A quarta é que este benefício depende da Regulamentação do CONTRAN, que até onde sei ainda não ocorreu.

Além disso, ainda há dois fatos importantes que estão acontecendo no mundo jurídico sobre este tema.

O primeiro é que o STF aceitou a repercussão geral de um recurso extraordinário, de um motorista profissional condenado por homicídio e sobre a possibilidade de suspensão da CNH ou não por conta da sua profissão.
Veja a notícia:

Suspensão de CNH de motorista profissional condenado por homicídio tem repercussão geral
O Supremo Tribunal Federal (STF), por meio de deliberação via “Plenário Virtual”, reconheceu a repercussão geral da questão constitucional suscitada no Recurso Extraordinário (RE) 607107, apresentado pelo Ministério Público de Minas Gerais, em que se discute a aplicação da pena de suspensão da habilitação imposta a um motorista profissional, em razão de homicídio culposo (sem intenção de matar) na direção de veículo automotor. O relator do recurso é o ministro Joaquim Barbosa.
O MP mineiro recorreu ao STF depois que o Tribunal de Justiça de Minas Gerais (TJ-MG), julgando apelação criminal do motorista, retirou da condenação a suspensão do direito de dirigir por entender que a  penalidade inviabiliza o direito ao trabalho, constitucionalmente assegurado (artigo 5º, inciso XIII, da Constituição). Para o TJ-MG, como se trata de motorista profissional, é desta atividade que o trabalhador obtém a remuneração essencial para o seu sustento e de sua família.
Ao se manifestar pela repercussão geral da questão constitucional tratada neste recurso, o ministro Joaquim Barbosa sustentou a sua amplitude. “Trata-se de discussão que transcende os interesses subjetivos das partes e possui densidade constitucional, na medida em que se questiona se a imposição da penalidade de suspensão da habilitação para dirigir, prevista no artigo 302 da Lei 9.503/1997, quando o apenado for motorista profissional, violaria o direito constitucional ao trabalho”, afirmou o relator.
No STF, o Ministério Público de Minas Gerais sustenta que a interpretação dada pelo TJ-MG ao artigo 5º, inciso XIII, da Constituição Federal acabou por contrariar o próprio dispositivo, “pois a real intenção do constituinte era a de tutelar a liberdade de ação profissional, e não propriamente o direito ao exercício do trabalho”. Para o MP, a suspensão do direito de dirigir decorre do princípio da individualização das penas. “Se a Constituição Federal permite ao legislador privar o indivíduo de sua liberdade e, consequentemente, de sua atividade laboral, em razão do cometimento de crime, poderia também permitir a suspensão da habilitação para dirigir como medida educativa”, sustenta.
FONTE: http://www.stf.jus.br/portal/cms/verNoticiaDetalhe.asp?idConteudo=191617

Porém, devemos considerar que se trata de direito penal, no entanto, poderá (e deverá) haver repercussão nos processos cíveis e administrativos também.

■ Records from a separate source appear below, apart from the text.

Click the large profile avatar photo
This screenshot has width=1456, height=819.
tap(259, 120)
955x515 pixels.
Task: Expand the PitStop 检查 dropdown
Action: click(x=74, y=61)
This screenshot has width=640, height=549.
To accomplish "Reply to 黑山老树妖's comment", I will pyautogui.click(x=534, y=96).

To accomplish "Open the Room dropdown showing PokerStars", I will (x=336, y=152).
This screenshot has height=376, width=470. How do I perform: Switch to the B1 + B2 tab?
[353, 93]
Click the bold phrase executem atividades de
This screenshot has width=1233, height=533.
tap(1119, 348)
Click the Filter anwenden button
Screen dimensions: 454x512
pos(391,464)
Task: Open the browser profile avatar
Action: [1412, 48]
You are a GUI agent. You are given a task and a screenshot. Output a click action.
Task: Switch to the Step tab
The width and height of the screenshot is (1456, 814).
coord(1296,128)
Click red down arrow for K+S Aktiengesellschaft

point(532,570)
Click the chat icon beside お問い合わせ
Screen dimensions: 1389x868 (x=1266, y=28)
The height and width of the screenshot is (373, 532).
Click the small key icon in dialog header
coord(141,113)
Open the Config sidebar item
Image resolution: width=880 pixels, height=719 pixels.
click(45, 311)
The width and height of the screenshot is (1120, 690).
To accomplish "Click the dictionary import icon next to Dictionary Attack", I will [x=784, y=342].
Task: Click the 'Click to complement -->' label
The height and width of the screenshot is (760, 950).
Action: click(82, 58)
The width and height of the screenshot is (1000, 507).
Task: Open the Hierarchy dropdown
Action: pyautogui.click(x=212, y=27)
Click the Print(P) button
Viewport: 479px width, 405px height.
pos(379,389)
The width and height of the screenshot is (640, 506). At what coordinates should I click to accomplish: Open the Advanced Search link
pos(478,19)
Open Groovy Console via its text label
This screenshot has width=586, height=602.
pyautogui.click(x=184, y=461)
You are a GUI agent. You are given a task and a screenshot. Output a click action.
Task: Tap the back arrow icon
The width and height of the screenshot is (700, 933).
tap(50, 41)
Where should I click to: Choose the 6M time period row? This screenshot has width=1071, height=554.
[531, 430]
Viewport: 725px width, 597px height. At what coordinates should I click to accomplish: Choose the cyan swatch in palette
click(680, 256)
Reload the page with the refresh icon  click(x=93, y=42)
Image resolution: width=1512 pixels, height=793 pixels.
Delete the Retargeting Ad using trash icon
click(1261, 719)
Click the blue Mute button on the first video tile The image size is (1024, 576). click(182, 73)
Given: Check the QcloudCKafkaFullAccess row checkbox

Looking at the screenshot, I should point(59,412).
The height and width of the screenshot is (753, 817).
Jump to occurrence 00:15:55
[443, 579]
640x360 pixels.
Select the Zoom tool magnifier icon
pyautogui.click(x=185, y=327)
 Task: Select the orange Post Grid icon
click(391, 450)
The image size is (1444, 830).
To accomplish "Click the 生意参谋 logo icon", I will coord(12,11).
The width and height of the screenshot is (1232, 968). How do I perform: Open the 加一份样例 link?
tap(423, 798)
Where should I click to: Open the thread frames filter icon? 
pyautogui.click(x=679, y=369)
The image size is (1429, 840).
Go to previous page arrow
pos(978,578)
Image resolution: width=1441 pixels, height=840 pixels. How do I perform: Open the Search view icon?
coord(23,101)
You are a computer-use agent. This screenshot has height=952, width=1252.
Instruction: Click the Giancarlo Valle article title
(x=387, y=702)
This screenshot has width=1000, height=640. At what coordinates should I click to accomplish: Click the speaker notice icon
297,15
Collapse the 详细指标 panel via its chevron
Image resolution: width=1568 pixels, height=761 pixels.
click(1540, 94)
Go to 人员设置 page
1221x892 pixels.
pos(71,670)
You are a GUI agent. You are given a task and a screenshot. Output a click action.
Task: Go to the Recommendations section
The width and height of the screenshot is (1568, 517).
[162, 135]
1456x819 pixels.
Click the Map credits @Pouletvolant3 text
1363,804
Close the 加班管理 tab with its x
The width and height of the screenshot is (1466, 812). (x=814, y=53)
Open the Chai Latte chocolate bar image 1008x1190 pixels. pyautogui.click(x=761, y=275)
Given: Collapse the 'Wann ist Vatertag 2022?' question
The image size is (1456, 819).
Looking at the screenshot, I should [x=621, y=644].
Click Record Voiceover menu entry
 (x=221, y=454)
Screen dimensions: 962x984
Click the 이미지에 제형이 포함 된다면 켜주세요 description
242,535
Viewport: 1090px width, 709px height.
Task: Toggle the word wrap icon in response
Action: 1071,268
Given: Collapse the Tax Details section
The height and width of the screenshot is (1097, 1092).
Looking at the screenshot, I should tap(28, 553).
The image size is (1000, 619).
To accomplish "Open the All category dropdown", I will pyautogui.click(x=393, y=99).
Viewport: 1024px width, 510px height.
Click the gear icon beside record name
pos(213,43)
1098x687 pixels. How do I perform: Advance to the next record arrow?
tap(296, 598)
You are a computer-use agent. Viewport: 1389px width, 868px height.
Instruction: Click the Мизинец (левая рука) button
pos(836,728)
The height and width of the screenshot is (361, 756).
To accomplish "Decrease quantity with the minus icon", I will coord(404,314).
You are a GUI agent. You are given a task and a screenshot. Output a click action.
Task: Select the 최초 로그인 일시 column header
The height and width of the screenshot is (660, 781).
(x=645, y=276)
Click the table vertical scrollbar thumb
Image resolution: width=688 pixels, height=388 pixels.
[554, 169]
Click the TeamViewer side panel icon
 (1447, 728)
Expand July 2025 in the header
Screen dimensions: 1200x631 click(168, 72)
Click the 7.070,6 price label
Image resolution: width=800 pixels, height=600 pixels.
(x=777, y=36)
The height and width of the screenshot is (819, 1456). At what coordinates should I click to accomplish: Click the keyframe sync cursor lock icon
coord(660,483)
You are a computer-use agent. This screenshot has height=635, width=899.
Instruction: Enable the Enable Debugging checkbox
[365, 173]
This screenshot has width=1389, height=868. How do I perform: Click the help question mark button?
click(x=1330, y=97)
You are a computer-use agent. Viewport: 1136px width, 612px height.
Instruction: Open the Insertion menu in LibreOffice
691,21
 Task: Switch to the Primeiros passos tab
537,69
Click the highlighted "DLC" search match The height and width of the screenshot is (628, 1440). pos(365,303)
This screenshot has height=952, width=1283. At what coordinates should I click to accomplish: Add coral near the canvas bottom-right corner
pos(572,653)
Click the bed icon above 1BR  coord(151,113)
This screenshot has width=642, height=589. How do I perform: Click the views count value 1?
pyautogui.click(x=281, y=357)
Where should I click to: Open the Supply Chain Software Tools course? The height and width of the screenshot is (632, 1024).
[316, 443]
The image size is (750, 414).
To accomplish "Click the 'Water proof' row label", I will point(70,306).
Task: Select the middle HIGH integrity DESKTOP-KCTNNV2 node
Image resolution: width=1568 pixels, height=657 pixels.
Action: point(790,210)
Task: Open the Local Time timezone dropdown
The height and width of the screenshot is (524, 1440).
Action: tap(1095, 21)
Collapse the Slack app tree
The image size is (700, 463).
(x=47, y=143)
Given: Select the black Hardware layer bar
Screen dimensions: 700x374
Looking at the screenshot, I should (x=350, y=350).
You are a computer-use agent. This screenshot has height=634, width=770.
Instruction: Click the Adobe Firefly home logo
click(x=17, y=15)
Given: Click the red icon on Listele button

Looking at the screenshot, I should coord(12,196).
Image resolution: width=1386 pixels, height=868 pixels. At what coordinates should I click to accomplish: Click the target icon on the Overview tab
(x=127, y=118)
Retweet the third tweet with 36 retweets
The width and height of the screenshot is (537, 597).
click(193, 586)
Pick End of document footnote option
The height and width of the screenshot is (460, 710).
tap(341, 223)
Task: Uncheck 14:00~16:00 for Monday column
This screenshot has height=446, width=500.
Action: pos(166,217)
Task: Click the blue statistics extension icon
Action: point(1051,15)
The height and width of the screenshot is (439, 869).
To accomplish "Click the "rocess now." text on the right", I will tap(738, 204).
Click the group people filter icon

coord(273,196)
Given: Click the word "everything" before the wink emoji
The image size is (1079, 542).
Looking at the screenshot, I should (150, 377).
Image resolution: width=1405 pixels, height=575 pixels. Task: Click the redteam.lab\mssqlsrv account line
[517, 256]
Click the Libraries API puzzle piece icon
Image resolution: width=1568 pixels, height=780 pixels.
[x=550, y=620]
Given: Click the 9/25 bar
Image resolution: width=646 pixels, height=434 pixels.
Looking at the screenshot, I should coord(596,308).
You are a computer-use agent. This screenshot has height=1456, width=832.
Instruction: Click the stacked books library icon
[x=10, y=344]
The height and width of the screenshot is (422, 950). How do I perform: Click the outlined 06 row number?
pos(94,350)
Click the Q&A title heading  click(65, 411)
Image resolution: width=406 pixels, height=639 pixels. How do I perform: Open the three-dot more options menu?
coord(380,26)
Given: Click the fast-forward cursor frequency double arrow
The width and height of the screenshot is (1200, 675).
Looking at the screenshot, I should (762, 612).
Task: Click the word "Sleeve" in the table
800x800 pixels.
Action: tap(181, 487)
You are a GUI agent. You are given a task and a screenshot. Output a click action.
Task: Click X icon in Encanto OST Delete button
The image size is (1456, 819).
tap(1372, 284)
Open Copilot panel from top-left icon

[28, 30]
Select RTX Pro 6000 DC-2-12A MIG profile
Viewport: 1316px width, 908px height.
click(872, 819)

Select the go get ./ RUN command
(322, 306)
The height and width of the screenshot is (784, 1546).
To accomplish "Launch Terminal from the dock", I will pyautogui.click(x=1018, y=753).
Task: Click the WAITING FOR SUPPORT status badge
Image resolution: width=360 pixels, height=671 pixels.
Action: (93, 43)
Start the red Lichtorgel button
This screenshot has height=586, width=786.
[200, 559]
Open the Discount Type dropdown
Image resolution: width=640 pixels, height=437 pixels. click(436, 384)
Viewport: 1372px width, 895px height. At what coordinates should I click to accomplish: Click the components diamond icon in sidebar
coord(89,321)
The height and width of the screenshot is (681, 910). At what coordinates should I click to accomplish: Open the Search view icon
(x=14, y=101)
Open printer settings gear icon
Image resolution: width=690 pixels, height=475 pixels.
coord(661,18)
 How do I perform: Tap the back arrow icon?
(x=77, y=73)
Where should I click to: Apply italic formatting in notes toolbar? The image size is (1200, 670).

O Segundo fato, é que quanto ao projeto de lei que tramita no Senado Federal, sobre a possibilidade dos motoristas profissionais não terem a CNH suspensa.

Veja a notícia:

Motoristas profissionais poderão pagar multa para não perder o direito de dirigir
Os motoristas profissionais poderão ter a opção de pagar multa para não perder temporariamente o direito de dirigir se atingirem 20 pontos na carteira em um ano. Essa mudança no Código de Trânsito Brasileiro (Lei 9.503/1997) está prevista em proposta em análise no Senado.
O Projeto de Lei do Senado (PLS) 334/2016, que passará por votação na Comissão de Constituição, Justiça e Cidadania (CCJ), foi apresentado pelo senador Eduardo Lopes (PRB-RJ). A proposição estabelece que os motoristas profissionais, em vez de terem a carteira suspensa, paguem multa de R$ 2 mil quando for atingido o limite máximo de pontos para infração.
Os condutores que exercem atividade remunerada em veículo habilitado na categoria B, como os taxistas, são inseridos pelo projeto entre os que são considerados motoristas profissionais, atualmente aqueles habilitados nas categorias C, D e E. Dessa forma, eles também poderão pagar multa para não ter suspenso o direito de dirigir.
Curso de reciclagem
Pelo Código de Trânsito em vigor, os condutores habilitados nas categorias C, D ou E devem ser convocados a participar de curso preventivo de reciclagem sempre que alcançarem 14 pontos de multa no intervalo de 12 meses. O projeto insere também os motoristas da categoria B nessa exigência. O pagamento da multa, previsto no projeto, não elimina a necessidade de presença no curso.
De acordo com o Código de Trânsito, a suspensão do direito de dirigir deverá ter duração mínima de 1 mês até o máximo de 1 ano e, no caso de reincidência no período de 12 meses, pelo prazo mínimo de 6 meses até o máximo de 2 anos, segundo critérios estabelecidos pelo Contran.
Direito ao trabalho
Eduardo Lopes argumenta que os motoristas profissionais devem receber um tratamento diferenciado porque, sem a habilitação, ficam impedidos de trabalhar. Ele lembra ainda que o direito ao trabalho é assegurado pela Constituição.
"Se em relação ao motorista amador a suspensão do direito de dirigir pode representar grande desconforto, aos profissionais ela inviabiliza o seu sustento, produzindo efeitos deletérios que, por vezes, transcendem a pessoa do apenado e repercutem na manutenção de toda a família", argumenta o senador do Rio de Janeiro.
FONTE: http://www12.senado.leg.br/noticias/materias/2016/09/15/motoristas-profissionais-poderao-pagar-multa-para-nao-perder-o-direito-de-dirigir

Mas até que estas questões não sejam resolvidas, o argumento de que necessita da CNH para trabalhar, por enquanto, não possui força nos processos administrativos de trânsito, e, portanto, não adianta argumentar sobre isso.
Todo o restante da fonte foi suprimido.